Entre os temas que provocaram debate mais aceso esteve o clima, o euroceticismo — com direito a sound byte sobre o Brexit e a Guerra dos Tronos — e a austeridade, com o caso português a ocupar o centro do debate. Mas não houve surpresas, nem rasgo; resta o consolo de saber que o debate decorreu num tom educado e que se falou de Europa, mesmo que pela rama. E, num debate tão morno, quais foram os momentos mais quentes e os protagonistas que fizeram subir a temperatura?

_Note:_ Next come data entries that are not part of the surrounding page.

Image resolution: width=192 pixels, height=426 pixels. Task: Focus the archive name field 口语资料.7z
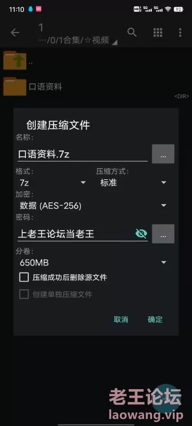[82, 154]

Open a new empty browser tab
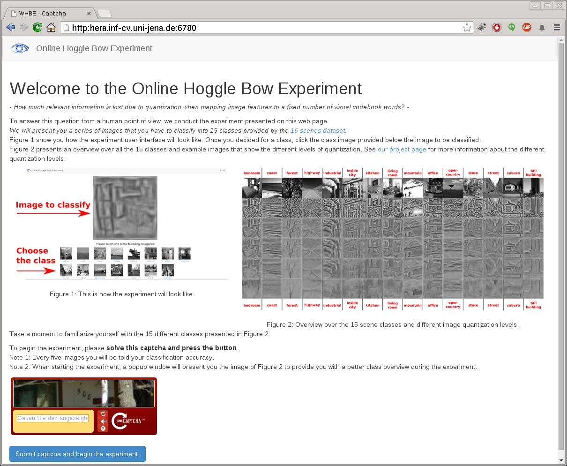tap(104, 14)
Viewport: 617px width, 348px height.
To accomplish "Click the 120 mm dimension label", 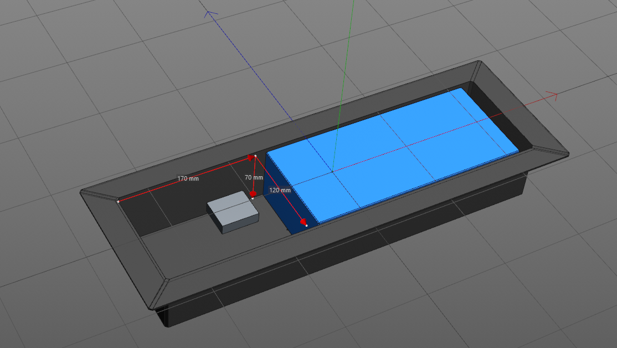I will 280,190.
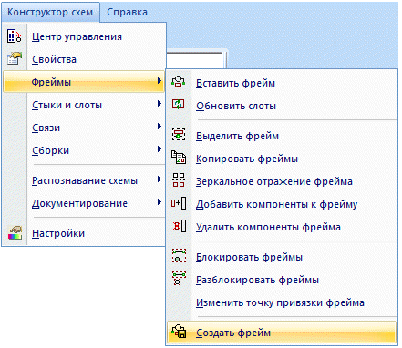Click the Настройки color palette icon
Image resolution: width=402 pixels, height=348 pixels.
point(15,233)
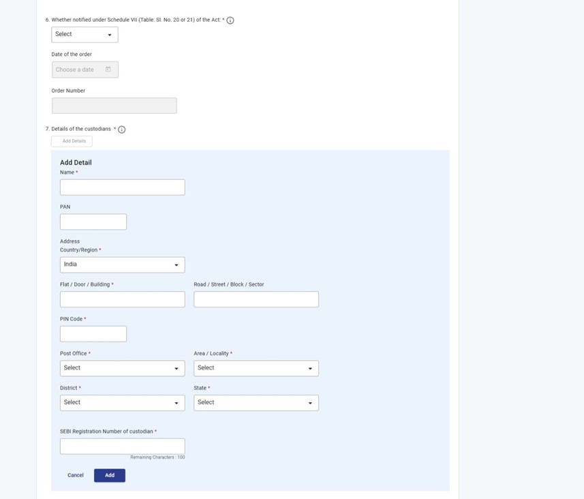584x499 pixels.
Task: Click the info icon beside Details of custodians
Action: pyautogui.click(x=121, y=129)
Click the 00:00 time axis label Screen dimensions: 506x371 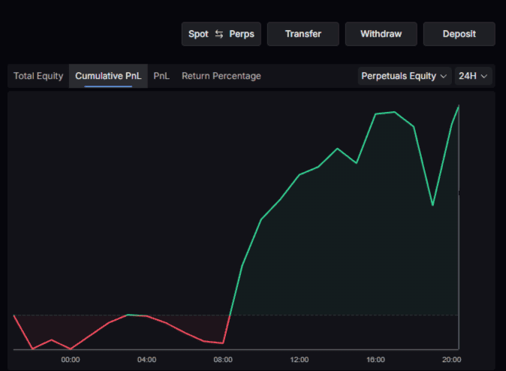pyautogui.click(x=71, y=359)
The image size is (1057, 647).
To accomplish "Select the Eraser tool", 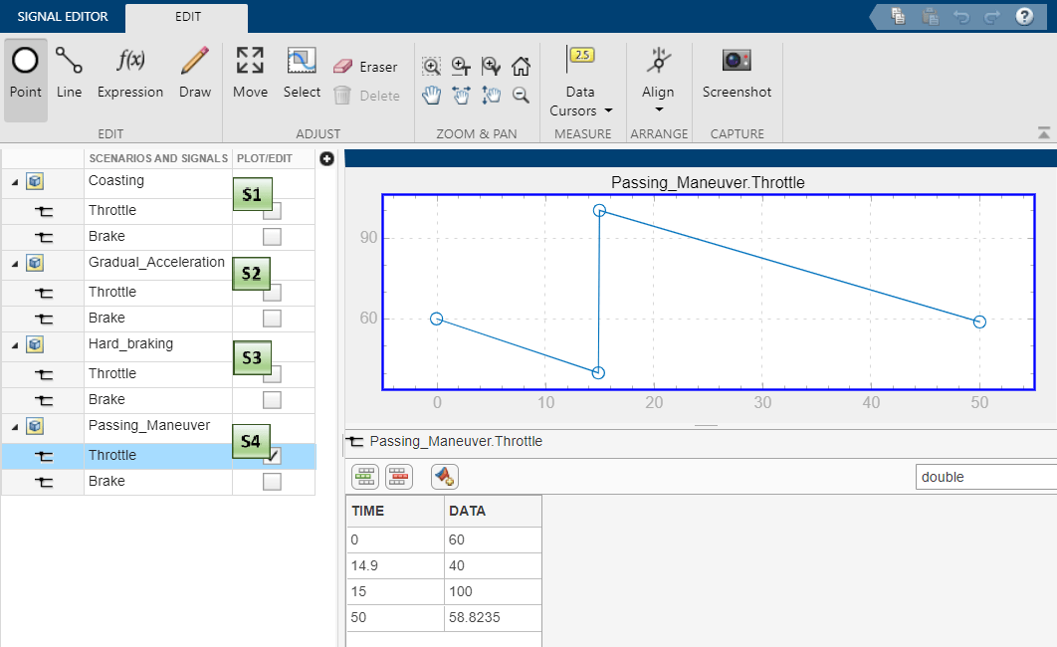I will point(367,68).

A economia. Timmermans trouxe “António Costa” para o centro do debate

O candidato do Partido Popular Europeu (PPE) — grupo onde se incluem os portugueses PSD, CDS-PP e MPT — até foi o primeiro a trazer uma referência a Portugal. O tema era o desemprego, sobretudo o jovem, com enfoque nas economias do sul que recuperam. E eis que Weber recordou a sua visita recente ao Porto para ilustrar como os jovens europeus querem competitividade económica, em vez de medidas como o “salário mínimo europeu”: “No Porto, conheci um estudante que me falou não do salário mínimo — que até foi aumentado pelo Governo socialista — mas sim de empregos, empregos bem-pagos. É nisso que temos de nos focar”, declarou o alemão.

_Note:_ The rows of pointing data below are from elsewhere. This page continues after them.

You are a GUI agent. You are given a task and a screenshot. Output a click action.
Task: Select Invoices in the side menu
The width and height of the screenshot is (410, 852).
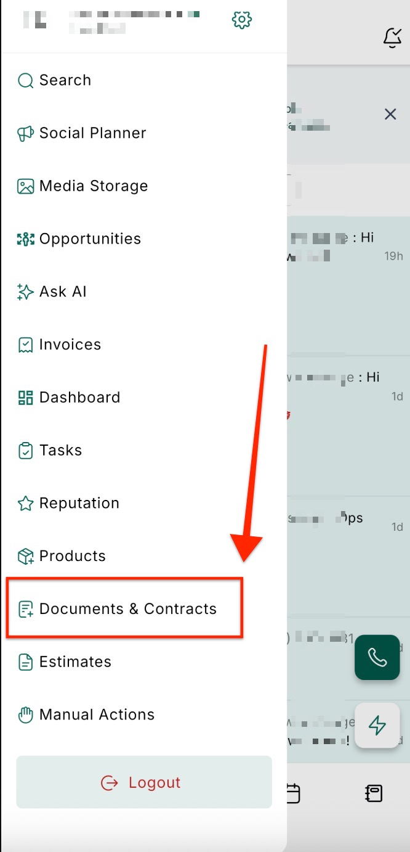pos(70,345)
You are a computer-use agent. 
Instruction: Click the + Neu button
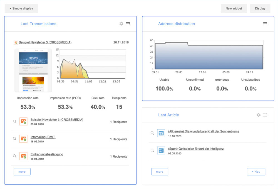click(x=256, y=172)
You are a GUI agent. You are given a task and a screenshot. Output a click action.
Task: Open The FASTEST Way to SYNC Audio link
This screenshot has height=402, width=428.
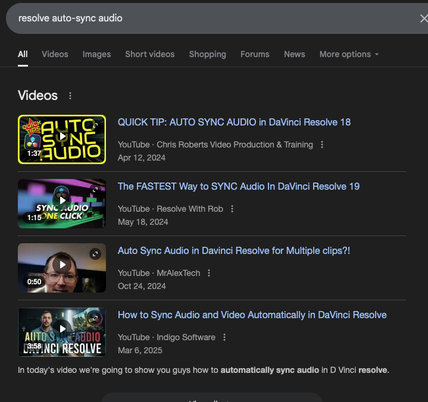(x=238, y=186)
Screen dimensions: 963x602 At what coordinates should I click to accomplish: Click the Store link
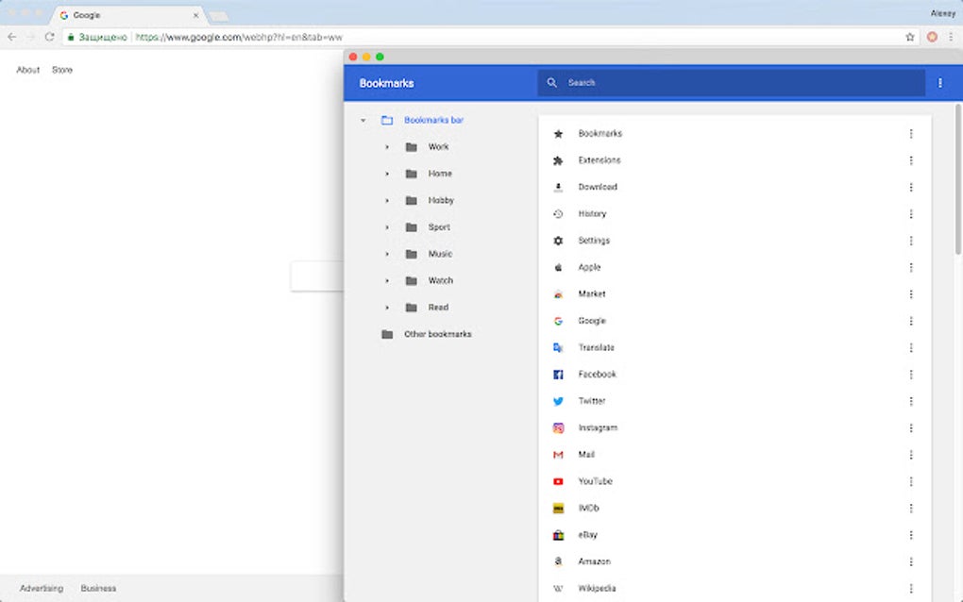(61, 69)
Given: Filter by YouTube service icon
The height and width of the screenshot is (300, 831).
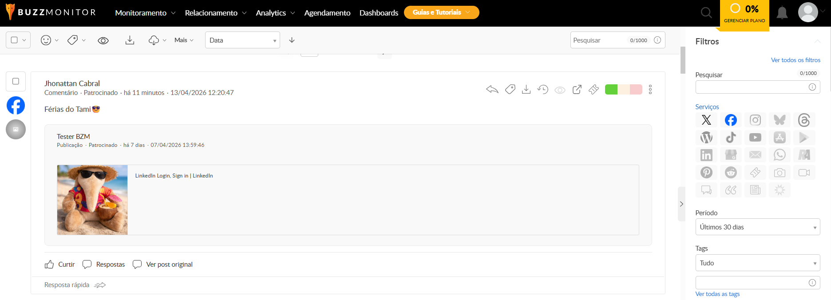Looking at the screenshot, I should click(x=755, y=138).
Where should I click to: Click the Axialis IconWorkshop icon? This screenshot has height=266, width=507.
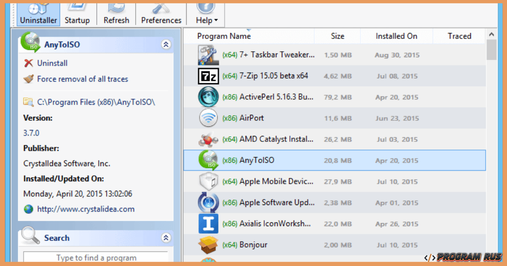[x=208, y=224]
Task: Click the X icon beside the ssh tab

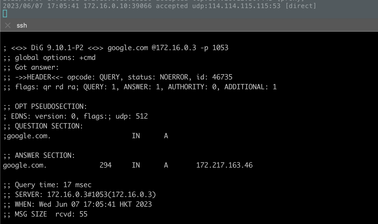Action: [7, 25]
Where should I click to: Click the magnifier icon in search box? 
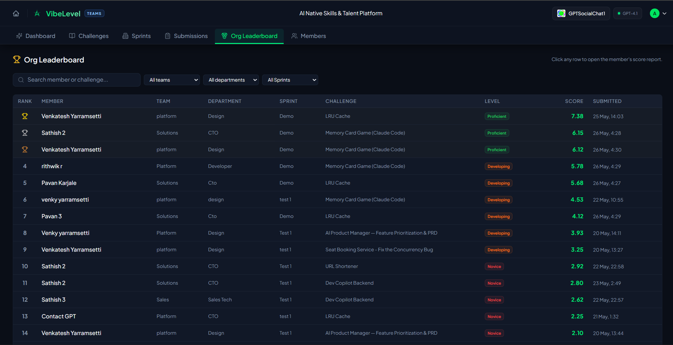(21, 80)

Frans Timmermans monopolizou o debate nas questões do desemprego e economia (PARLAMENTO EUROPEU)

Os restantes candidatos foram tentando colocar as suas buchas sobre o tema, mas com pouco destaque. Nico Cué, da Esquerda Europeia, defendeu o tal salário mínimo europeu que Weber desvalorizou, enquanto que Jan Zahradil dos Conservadores e Reformistas (ACRE) pediu “soluções à medida de cada país” em vez de receitas europeias.

Mas com a vez do socialista Frans Timmermans, rapidamente o debate se recentrou nas economias do sul e no exemplo português. Talvez aproveitando a deixa, talvez por já a trazer preparada, Timmermans agarrou o osso e não o deixou escapar. “Quando António Costa apresentou programas para criar mais emprego e a Comissão Europeia disse que sim, o senhor Weber sempre disse ‘castigue-se Portugal!’”, atirou o holandês de 61 anos, com vasta experiência política, referindo-se à discussão sobre a imposição de sanções que também tinha sido tema no primeiro debate entre os candidatos portugueses às europeias, na SIC.

“Quando António Costa apresentou programas para criar mais emprego e a Comissão Europeia disse que sim, o senhor Weber sempre disse ‘castigue-se Portugal!’”
Frans Timmermans para Manfred Weber, sobre a aplicação de sanções

Weber contra-atacou, naquele que foi um dos momentos mais quentes do debate:  “Todos concordamos que a solidariedade é um tema chave para a Europa, mas a responsabilidade também o é. Devo recordar que nos últimos cinco anos foi um socialista, o comissário [Pierre] Moscovici, o responsável pela pasta do Euro, que foi Jeroen Dijsselbloem, um antigo colega seu, que esteve à frente do Eurogrupo e que empreendeu as reformas necessárias e que hoje é um ministro das Finanças socialista de Portugal que está à frente do Eurogrupo”, afirmou o representante do PPE, referindo-se a Mário Centeno. “Todos devem assumir as suas responsabilidades e os socialistas não devem atacar as suas próprias políticas”, sentenciou.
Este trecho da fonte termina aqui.